On Mon, 2024-08-12 at 14:11 +0200, Greg KH wrote:
On Wed, Aug 07, 2024 at 10:15:23AM +0200, Thorsten Leemhuis wrote:
[CCing the x86 folks, Greg, and the regressions list]
Hi, Thorsten here, the Linux kernel's regression tracker.
On 30.07.24 18:41, Thomas Lindroth wrote:
I upgraded from kernel 6.1.94 to 6.1.99 on one of my machines and noticed that the dmesg line "Incomplete global flushes, disabling PCID" had disappeared from the log.
Thomas, thx for the report.

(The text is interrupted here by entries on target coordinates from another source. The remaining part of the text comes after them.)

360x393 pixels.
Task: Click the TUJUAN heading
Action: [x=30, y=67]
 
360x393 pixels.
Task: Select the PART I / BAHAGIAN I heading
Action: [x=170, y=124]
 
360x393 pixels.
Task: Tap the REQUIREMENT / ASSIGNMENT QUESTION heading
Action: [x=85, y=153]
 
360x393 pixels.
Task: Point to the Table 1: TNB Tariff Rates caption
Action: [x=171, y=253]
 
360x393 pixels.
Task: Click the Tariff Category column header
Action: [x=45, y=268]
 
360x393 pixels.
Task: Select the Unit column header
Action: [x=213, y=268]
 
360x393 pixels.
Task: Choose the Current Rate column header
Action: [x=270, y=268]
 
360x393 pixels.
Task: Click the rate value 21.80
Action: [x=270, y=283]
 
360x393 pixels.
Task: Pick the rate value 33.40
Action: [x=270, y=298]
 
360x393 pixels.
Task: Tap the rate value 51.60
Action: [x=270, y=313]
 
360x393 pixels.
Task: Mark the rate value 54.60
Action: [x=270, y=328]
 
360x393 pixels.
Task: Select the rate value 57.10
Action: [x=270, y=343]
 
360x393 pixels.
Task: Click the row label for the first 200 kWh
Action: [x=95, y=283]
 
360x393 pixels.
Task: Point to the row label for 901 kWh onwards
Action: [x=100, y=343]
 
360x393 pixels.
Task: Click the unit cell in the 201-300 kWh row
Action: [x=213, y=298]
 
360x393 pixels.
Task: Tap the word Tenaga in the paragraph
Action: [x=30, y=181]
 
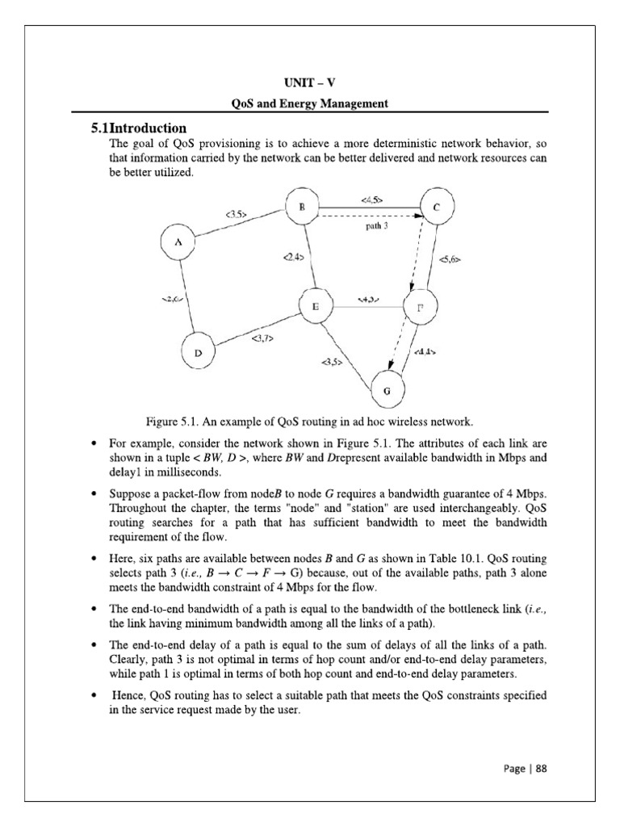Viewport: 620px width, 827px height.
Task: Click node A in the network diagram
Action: point(178,242)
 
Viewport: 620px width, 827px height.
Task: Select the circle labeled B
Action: point(301,208)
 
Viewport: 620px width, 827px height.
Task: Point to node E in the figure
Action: point(316,307)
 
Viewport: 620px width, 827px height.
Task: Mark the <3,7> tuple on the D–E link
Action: point(262,338)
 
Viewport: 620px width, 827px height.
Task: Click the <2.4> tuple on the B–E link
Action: point(292,258)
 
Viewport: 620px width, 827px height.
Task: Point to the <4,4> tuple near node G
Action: point(425,352)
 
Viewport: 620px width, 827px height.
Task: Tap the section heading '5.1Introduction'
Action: point(138,128)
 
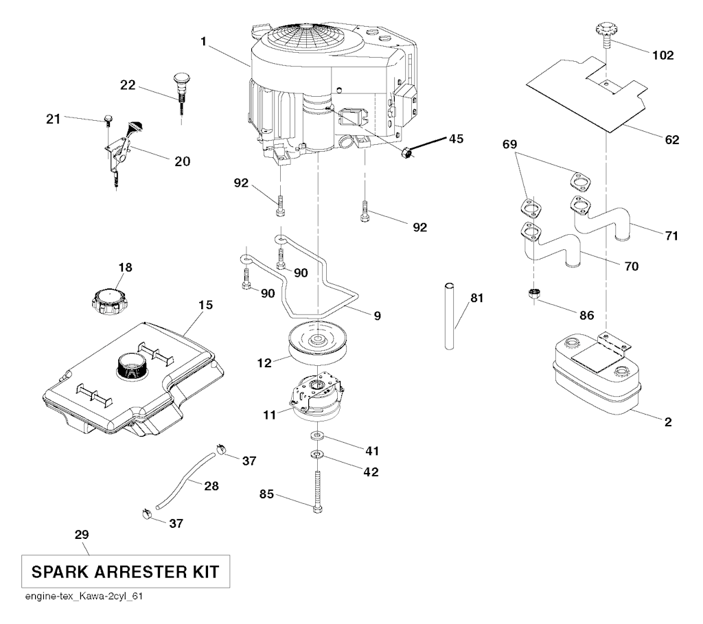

FWIW, mainline developers like the x86 folks or Tony are free to focus on mainline and leave stable/longterm series to other people -- some nevertheless help out regularly or occasionally. So with a bit of luck this mail will make one of them care enough to provide a 6.1 version of what you afaics called the "existing fix" in mainline (2eda374e883ad2 ("x86/mm: Switch to new Intel CPU model defines") [v6.10-rc1]) that seems to be missing in 6.1.y. But if not I suspect it might be up to you to prepare and submit a 6.1.y variant of that fix, as you seem to care and are able to test the patch.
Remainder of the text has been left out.